===== Source data =====

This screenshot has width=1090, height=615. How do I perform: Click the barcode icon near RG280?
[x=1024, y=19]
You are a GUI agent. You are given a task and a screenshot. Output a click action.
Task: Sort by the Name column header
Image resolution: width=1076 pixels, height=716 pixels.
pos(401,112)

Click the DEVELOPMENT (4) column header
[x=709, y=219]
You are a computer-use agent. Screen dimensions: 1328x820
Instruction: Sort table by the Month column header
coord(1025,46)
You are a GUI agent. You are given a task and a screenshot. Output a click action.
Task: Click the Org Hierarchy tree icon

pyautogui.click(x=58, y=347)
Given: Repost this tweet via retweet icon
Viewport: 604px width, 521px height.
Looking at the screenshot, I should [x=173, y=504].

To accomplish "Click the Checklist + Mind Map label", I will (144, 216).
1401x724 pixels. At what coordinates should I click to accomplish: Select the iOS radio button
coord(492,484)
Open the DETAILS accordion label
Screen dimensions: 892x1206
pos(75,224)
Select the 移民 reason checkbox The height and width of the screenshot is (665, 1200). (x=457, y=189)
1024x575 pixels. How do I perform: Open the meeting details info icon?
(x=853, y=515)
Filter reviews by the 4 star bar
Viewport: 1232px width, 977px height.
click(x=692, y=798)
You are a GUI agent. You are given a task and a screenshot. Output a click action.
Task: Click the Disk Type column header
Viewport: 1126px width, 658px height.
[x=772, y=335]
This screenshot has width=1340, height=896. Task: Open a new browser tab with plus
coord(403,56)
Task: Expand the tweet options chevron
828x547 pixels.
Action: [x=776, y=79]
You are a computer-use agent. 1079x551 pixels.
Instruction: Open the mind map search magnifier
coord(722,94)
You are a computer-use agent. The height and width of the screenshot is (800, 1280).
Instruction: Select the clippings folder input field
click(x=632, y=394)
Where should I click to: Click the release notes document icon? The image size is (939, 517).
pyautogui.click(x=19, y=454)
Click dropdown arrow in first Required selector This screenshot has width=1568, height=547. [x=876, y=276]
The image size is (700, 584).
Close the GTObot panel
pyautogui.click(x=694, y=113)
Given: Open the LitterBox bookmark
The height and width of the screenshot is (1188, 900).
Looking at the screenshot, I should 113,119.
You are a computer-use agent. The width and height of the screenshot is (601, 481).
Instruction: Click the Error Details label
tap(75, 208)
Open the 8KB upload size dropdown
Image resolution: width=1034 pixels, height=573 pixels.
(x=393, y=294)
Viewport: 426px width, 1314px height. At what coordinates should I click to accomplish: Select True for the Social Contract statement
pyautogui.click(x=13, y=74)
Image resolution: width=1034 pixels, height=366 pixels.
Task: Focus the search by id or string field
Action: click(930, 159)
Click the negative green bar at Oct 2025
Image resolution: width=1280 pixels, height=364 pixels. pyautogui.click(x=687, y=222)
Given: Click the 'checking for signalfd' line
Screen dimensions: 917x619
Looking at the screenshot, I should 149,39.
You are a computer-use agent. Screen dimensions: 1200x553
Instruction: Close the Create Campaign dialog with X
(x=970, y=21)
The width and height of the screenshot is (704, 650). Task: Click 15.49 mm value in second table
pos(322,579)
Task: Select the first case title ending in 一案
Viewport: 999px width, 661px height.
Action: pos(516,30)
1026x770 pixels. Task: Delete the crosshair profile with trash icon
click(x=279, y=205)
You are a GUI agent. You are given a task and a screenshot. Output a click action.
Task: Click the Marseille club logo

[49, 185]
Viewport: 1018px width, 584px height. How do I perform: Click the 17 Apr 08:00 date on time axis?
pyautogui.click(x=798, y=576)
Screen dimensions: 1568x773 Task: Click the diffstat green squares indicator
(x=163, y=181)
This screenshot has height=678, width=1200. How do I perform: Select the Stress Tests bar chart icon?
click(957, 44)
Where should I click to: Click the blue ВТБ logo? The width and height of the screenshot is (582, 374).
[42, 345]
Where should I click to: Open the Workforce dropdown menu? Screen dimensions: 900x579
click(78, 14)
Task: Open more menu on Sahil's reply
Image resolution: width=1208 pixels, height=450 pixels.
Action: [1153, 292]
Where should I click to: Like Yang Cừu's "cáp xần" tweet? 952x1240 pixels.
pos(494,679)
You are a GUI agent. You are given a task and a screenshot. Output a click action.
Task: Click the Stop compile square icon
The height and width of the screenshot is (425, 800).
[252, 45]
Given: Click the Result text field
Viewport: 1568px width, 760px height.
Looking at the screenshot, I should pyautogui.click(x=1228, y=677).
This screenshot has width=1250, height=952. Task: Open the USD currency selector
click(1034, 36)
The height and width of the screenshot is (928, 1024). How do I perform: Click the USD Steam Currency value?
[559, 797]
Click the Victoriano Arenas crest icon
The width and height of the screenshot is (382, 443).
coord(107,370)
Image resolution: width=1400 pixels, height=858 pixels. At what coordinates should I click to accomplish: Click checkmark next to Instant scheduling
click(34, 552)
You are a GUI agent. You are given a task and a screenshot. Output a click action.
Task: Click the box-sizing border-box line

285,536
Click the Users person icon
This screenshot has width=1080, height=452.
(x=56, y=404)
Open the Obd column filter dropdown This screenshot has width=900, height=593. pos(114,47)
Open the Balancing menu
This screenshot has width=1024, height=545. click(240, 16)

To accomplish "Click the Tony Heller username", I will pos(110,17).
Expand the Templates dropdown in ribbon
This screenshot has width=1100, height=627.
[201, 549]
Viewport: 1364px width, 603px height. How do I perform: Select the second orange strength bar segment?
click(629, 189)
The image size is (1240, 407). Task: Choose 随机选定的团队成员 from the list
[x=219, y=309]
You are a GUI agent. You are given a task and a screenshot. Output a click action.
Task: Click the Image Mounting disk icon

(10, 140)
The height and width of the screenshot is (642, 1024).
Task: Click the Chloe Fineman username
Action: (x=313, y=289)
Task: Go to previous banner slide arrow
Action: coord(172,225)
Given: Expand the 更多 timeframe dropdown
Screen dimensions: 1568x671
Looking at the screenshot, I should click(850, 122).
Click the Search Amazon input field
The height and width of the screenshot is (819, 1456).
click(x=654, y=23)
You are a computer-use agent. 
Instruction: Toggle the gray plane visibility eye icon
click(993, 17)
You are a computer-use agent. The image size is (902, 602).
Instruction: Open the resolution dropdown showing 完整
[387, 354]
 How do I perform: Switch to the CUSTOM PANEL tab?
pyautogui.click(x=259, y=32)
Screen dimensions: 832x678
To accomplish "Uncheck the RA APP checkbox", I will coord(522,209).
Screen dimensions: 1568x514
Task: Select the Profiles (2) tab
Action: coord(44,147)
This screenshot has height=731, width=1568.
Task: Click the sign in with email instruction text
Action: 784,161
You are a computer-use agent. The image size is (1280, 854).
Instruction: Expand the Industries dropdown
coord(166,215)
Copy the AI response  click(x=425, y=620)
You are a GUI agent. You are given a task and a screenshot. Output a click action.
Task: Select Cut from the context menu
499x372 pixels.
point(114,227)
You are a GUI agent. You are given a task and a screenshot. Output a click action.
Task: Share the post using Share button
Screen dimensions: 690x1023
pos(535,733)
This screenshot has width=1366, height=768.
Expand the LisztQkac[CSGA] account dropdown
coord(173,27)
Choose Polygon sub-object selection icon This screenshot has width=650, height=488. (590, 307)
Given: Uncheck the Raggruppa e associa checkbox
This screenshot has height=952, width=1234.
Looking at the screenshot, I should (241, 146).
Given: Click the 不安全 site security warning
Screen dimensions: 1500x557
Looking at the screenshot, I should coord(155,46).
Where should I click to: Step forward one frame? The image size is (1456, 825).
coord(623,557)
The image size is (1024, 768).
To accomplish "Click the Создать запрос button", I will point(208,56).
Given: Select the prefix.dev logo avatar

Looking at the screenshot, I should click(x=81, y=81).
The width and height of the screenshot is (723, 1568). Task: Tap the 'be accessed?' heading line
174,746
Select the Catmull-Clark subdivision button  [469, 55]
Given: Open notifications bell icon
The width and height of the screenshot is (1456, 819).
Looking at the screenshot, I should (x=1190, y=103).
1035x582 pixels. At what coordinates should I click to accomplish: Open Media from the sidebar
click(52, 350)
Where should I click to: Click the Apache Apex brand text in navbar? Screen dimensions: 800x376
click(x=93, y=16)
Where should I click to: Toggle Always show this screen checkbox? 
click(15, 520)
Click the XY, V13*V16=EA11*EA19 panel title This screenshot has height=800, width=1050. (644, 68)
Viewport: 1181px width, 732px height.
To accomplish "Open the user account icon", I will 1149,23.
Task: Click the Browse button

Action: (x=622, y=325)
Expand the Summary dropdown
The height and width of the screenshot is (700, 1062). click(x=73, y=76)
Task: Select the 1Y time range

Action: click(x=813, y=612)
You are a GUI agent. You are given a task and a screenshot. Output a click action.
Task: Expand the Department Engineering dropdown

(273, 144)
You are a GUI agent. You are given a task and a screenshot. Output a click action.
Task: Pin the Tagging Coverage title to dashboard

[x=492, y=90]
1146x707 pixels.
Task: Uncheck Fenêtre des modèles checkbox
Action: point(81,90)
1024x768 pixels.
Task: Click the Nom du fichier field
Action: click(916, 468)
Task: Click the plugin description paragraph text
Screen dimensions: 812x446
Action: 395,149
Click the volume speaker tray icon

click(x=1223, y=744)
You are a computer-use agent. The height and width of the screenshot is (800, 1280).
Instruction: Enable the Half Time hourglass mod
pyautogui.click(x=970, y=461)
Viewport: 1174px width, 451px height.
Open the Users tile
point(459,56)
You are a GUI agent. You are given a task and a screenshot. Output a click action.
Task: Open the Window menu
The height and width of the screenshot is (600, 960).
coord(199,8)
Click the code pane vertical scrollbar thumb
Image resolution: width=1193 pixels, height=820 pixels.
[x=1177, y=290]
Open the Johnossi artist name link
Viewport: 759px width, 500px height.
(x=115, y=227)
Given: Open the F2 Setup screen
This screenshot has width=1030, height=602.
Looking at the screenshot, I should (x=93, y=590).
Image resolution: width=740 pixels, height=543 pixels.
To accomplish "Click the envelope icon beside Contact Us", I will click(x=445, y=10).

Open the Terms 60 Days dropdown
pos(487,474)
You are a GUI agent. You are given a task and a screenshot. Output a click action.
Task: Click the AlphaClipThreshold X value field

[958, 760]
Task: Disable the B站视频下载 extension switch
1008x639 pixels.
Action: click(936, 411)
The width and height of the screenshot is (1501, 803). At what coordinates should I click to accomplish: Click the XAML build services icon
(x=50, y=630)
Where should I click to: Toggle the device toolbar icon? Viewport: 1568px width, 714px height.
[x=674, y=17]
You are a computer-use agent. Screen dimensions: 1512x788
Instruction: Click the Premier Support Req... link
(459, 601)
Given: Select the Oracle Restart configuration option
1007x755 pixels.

=====

How to complete this task ▸ Check the lines above and copy each one that includes "first".

Response area ▸
Click dropdown arrow in first Required selector This screenshot has width=1568, height=547. [x=876, y=276]
Task: Select the first case title ending in 一案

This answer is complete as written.